Russia planning ‘aggressive moves’ against Ukraine, Blinken says

Secretary of State Antony Blinken announces his appointment of Gayle Smith as the new State Department Coordinator for Global COVID-19 Response and Health Security as he speaks about U.S. leadership in fighting the coronavirus pandemic at the State Department in Washington, Monday, April 5, 2021. (Al Drago/Pool via AP)

US Secretary of State Antony Blinken says Washington ‘will be prepared to act’ if Russia invades Ukraine.

Russia has plans to take “significant aggressive moves” against Ukraine, US Secretary of State Antony Blinken has warned, as tensions between Washington and Moscow continue to mount before a top-level meeting this week.

After a meeting of NATO ministers in Riga, Latvia, on Wednesday, Blinken said the United States was “deeply concerned by evidence that Russia has made plans for significant aggressive moves against Ukraine”.

Ukraine has accused Russia of deploying heavy-armoured vehicles, electronic warfare systems and tens of thousands of troops along the countries’ shared border – the second such Russian military build-up so far this year.

Blinken told reporters the US did not know whether Russian President Vladimir Putin “has made the decision to invade” Ukraine, however. “We do know that he’s putting in place the capacity to do so on short order, should he so decide,” the top US diplomat said.

Blinken’s comments come a day before he is expected to meet with Russia Foreign Minister Sergey Lavrov on the sidelines of an Organization for Security and Co-operation in Europe summit in Sweden on Thursday – and against the backdrop of Washington-led NATO talks on Ukraine.

Russian foreign ministry spokeswoman Maria Zakharova also said earlier on Wednesday that US embassy staff who have been in Moscow for more than three years were being expelled in apparent retaliation for US action against 27 Russian diplomats who were asked to leave the US.

Despite efforts earlier this year to ease tensions between Washington and Moscow, the relationship is under mounting pressure amid Western concerns about the Russian troop buildup near Ukraine.

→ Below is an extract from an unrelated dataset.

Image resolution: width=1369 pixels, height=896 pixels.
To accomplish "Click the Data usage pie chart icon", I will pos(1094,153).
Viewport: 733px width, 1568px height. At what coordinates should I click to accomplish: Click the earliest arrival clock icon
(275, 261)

In 2014, Moscow annexed Crimea from Kyiv and Russian-backed separatists seized a swath of territory in eastern Ukraine, igniting a conflict that continues to simmer to this day.

Earlier this week, Putin said at a forum in Moscow that any expansion of NATO military infrastructure in Ukraine was a red line he hoped would not be crossed. On Wednesday, the Russian president emphasised that the country would seek “reliable and long-term security guarantees”.

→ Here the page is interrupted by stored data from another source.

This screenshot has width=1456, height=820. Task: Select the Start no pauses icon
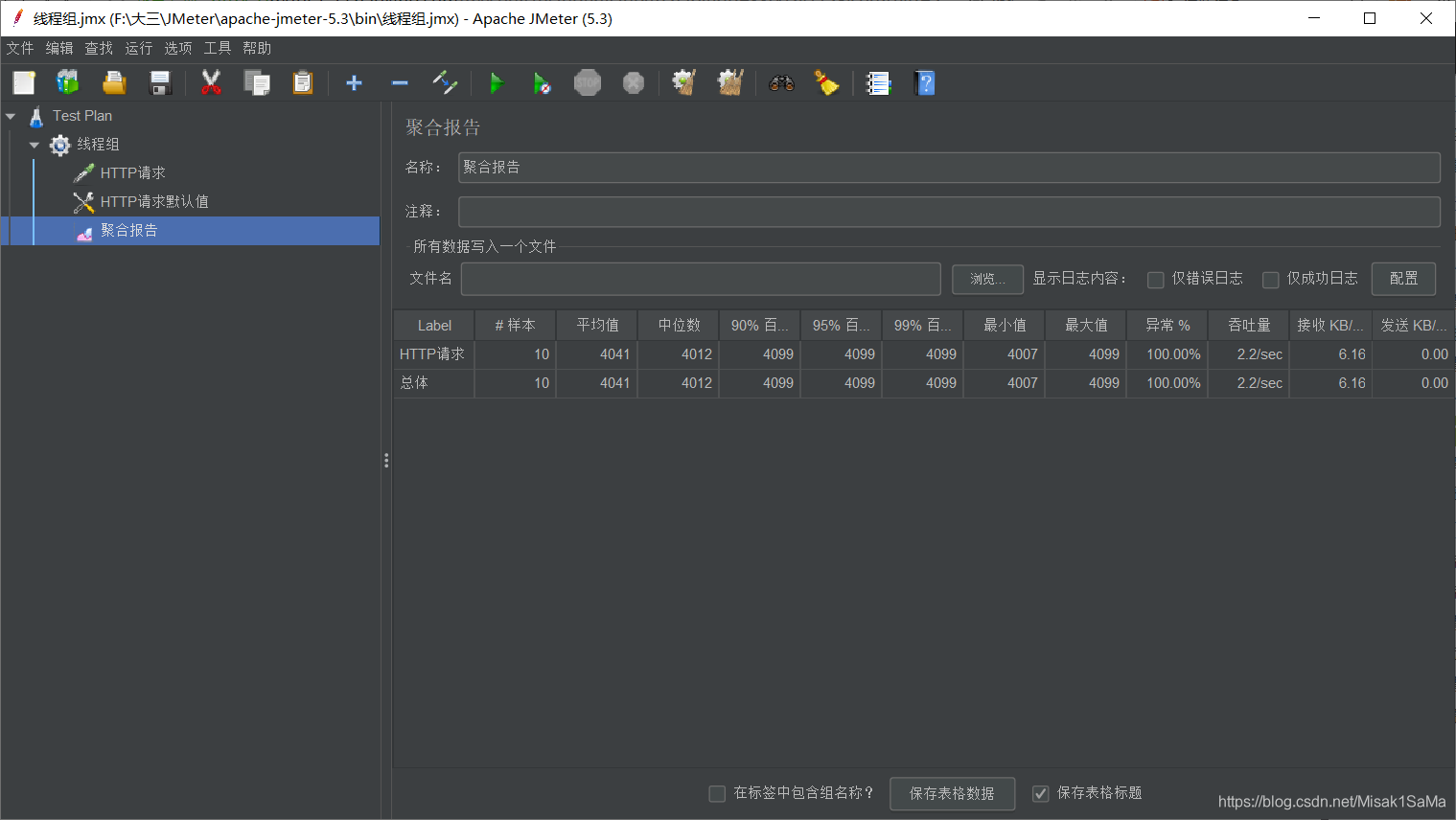[543, 83]
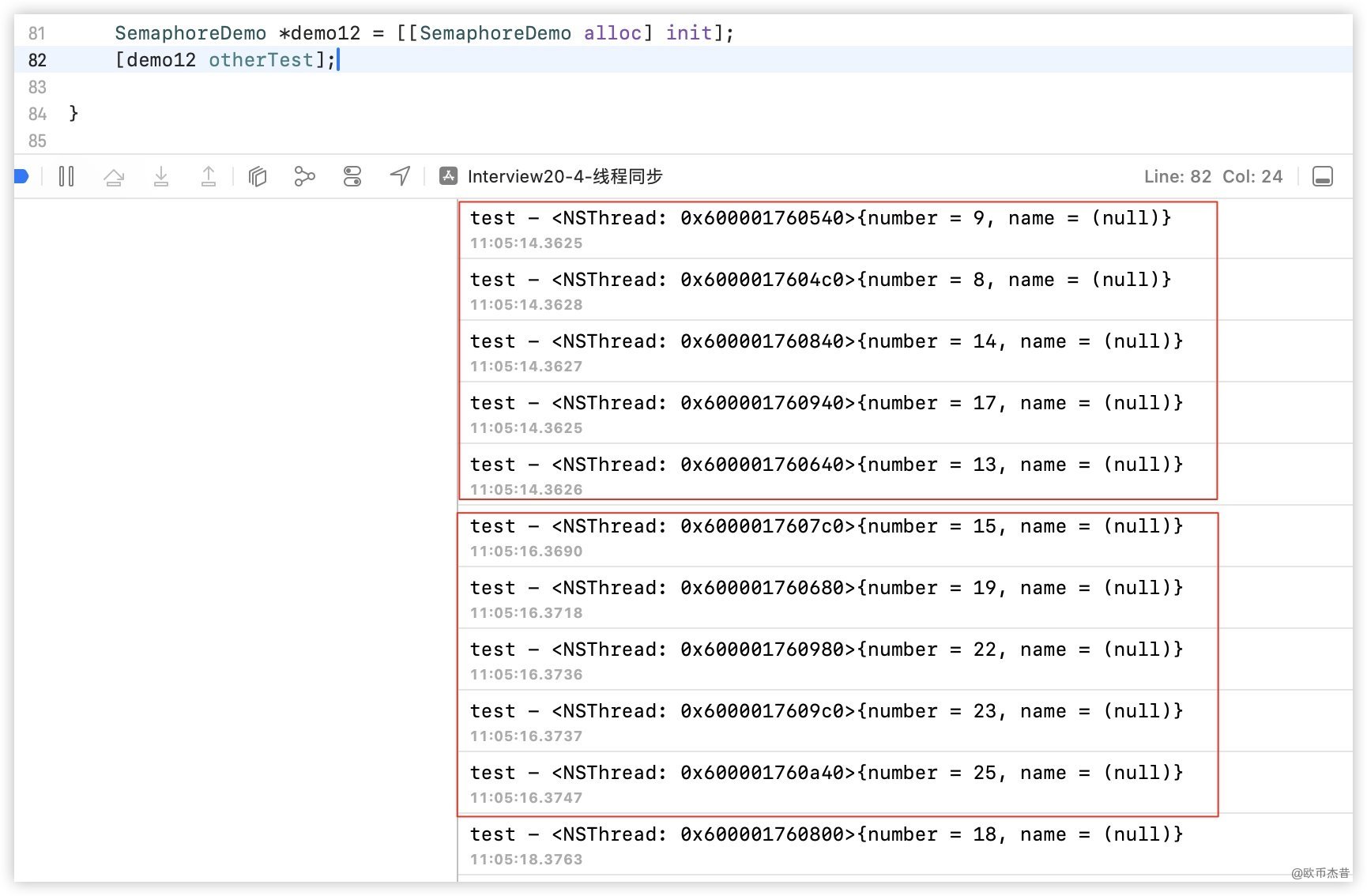Click the Step Out debug icon
Image resolution: width=1367 pixels, height=896 pixels.
209,176
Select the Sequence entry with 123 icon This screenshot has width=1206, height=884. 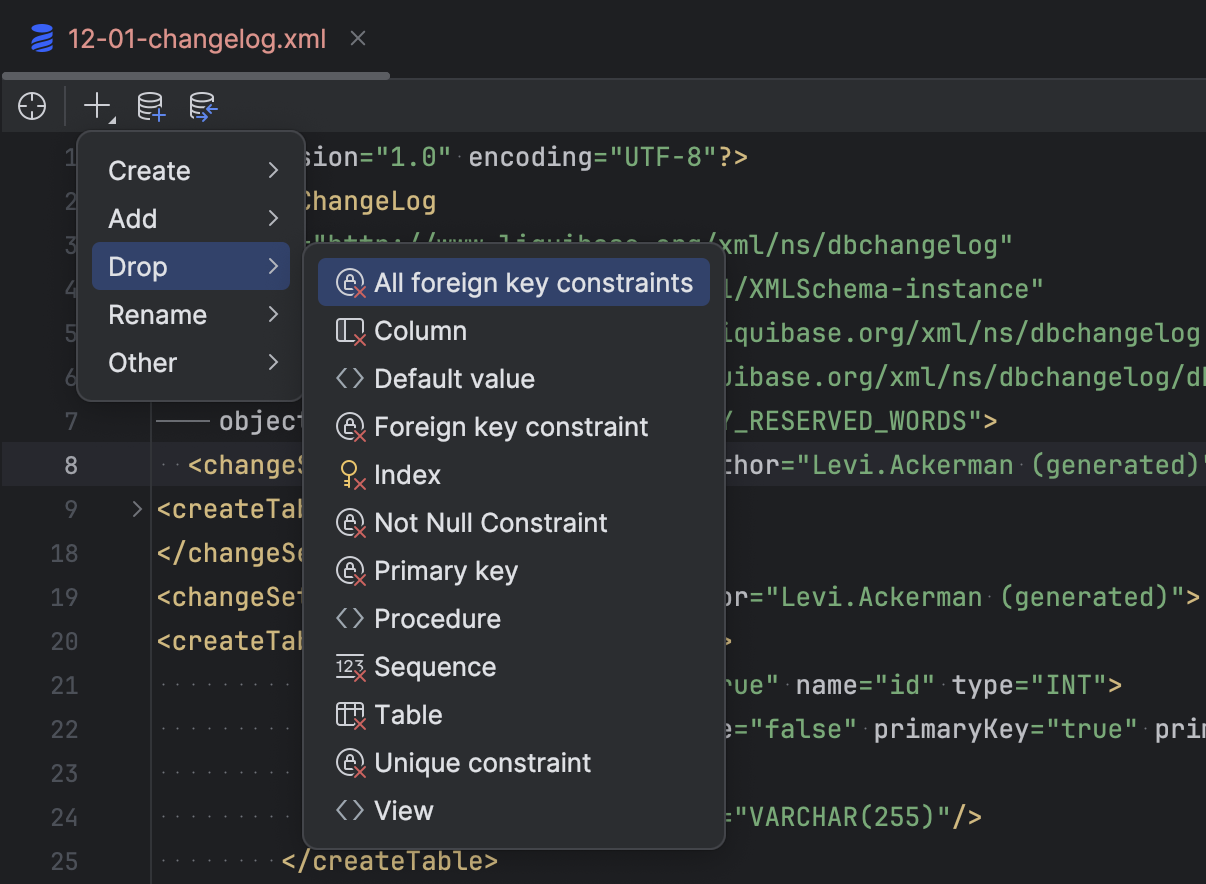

Russian President Vladimir Putin sternly warned NATO on November 30 against deploying troops and weapons to Ukraine [Mikhail Metzel/ Sputnik Photo via AP]

“In a dialogue with the United States and its allies, we will insist on working out specific agreements that would exclude any further NATO moves eastward and the deployment of weapons systems that threaten us in close vicinity to Russian territory,” Putin said.

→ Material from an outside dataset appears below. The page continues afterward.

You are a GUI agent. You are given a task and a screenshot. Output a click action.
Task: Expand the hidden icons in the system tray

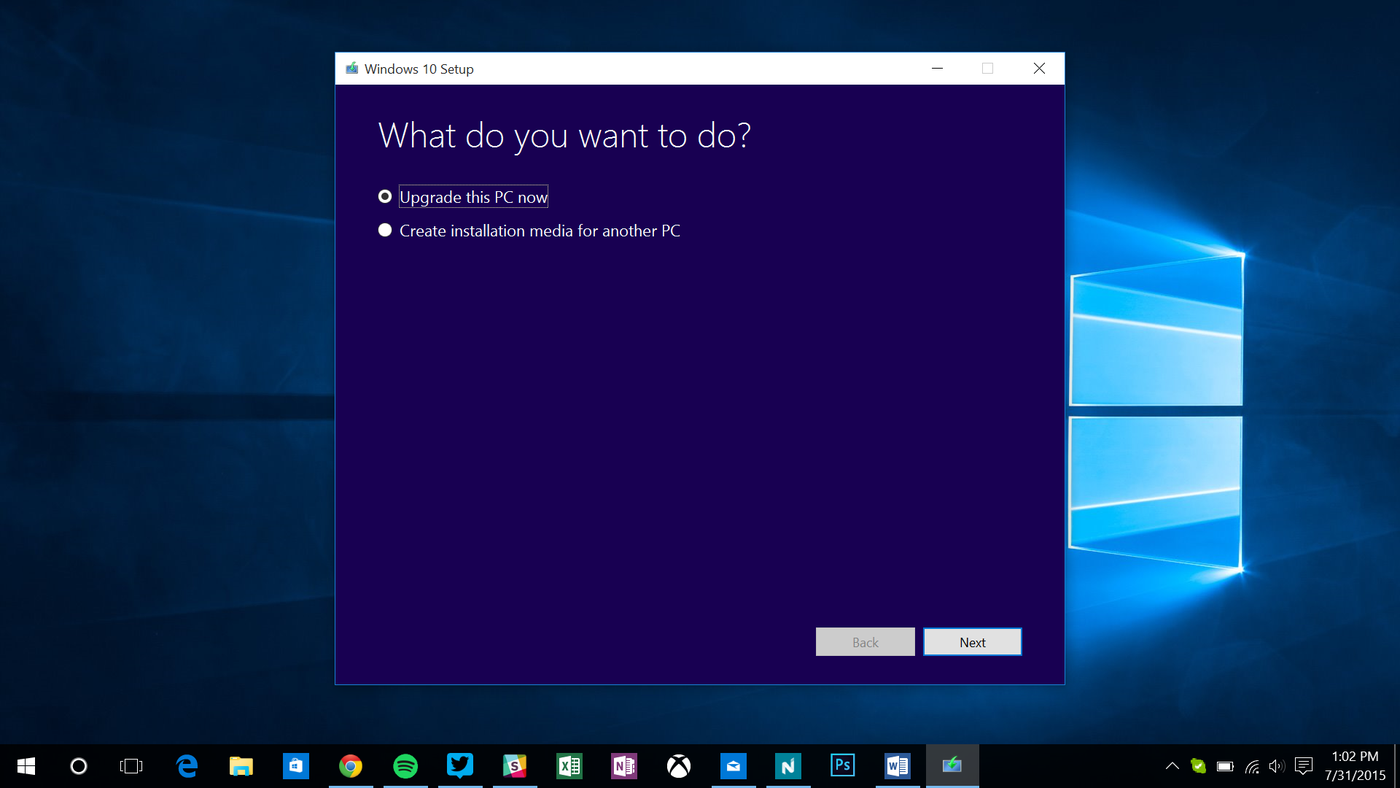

On Wednesday, Ukrainian President Volodymyr Zelenskyy said Kyiv needed direct talks with Moscow to end the tensions and put a stop to the conflict in the country’s east.

Ukraine is not a member of NATO but Ukrainian Foreign Minister Dmytro Kuleba called on the transatlantic security alliance to put together a “deterrence package” and increase military cooperation with Ukraine to prevent Russian aggression.

Russian officials have previously said Moscow’s posture towards Ukraine is purely defensive and accused Kyiv of plotting to recapture by force areas held by pro-Russian rebels in eastern Ukraine. Ukrainian officials have denied the accusation.

On Wednesday, Blinken warned that President Joe Biden’s administration had made it clear to Russia that should it “follow the path of confrontation” with Ukraine, the US “will respond resolutely, including with a range of high-impact economic measures that we have refrained from pursuing in the past”.

He did not go into further details about what exact measures could be taken, but said they would have “far-reaching and long-lasting consequences”.

There is “tremendous solidarity” within NATO to pursue strong measures if Russia invades Ukraine, Blinken also said. “Should Russia reject diplomacy and reinvade Ukraine, we will be prepared to act.”

Meanwhile, Belarusian President Alexander Lukashenko said his country would stand with Moscow in any conflict with Kyiv. “I will do everything to make Ukraine ours. It is our Ukraine,” he said.